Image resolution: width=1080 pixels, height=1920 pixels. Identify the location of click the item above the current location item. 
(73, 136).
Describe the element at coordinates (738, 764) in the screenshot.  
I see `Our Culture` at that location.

...

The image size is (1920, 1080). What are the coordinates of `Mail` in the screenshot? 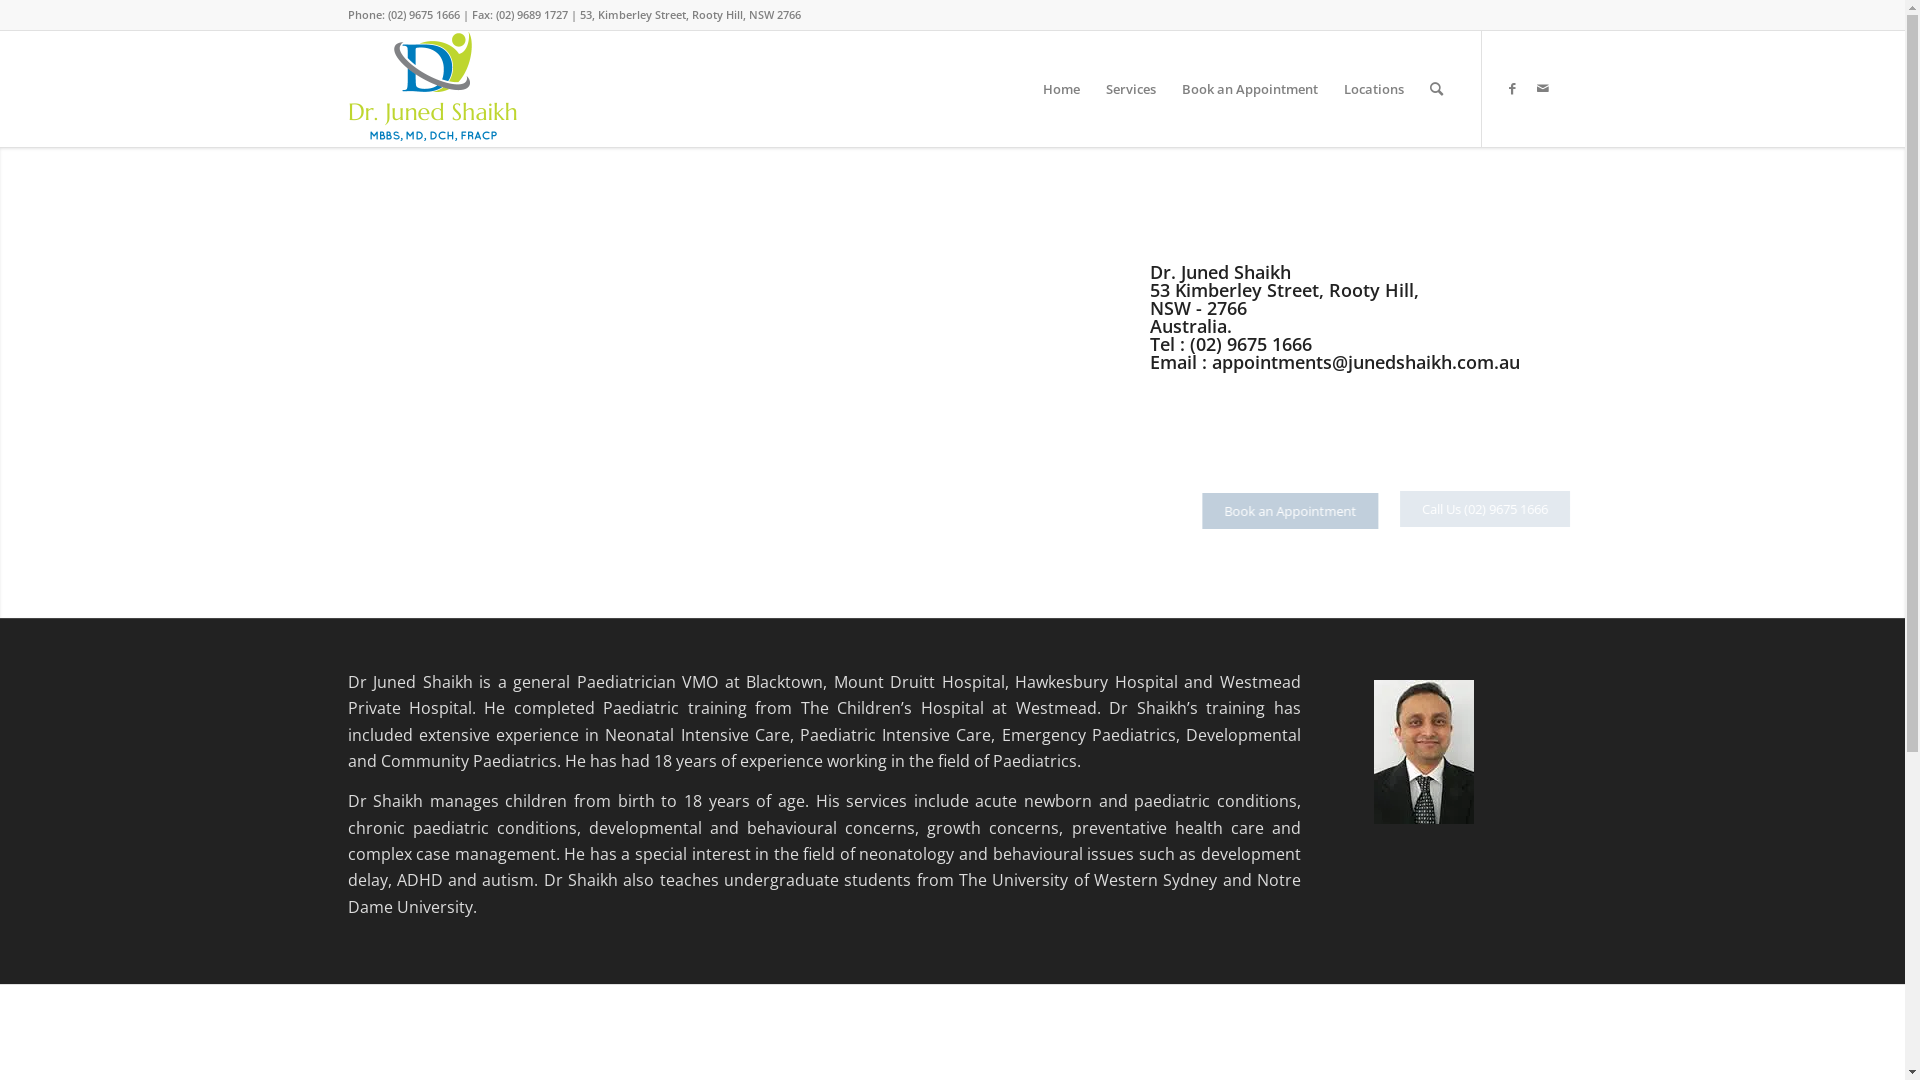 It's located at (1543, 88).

▶ **SET EXERCISE**
Print every line from the one containing "Describe the element" down to the one containing "at that location.", including both of those lines, word for word as they stand in the rows.

▶ **TASK RESPONSE**
Describe the element at coordinates (738, 764) in the screenshot.  
I see `Our Culture` at that location.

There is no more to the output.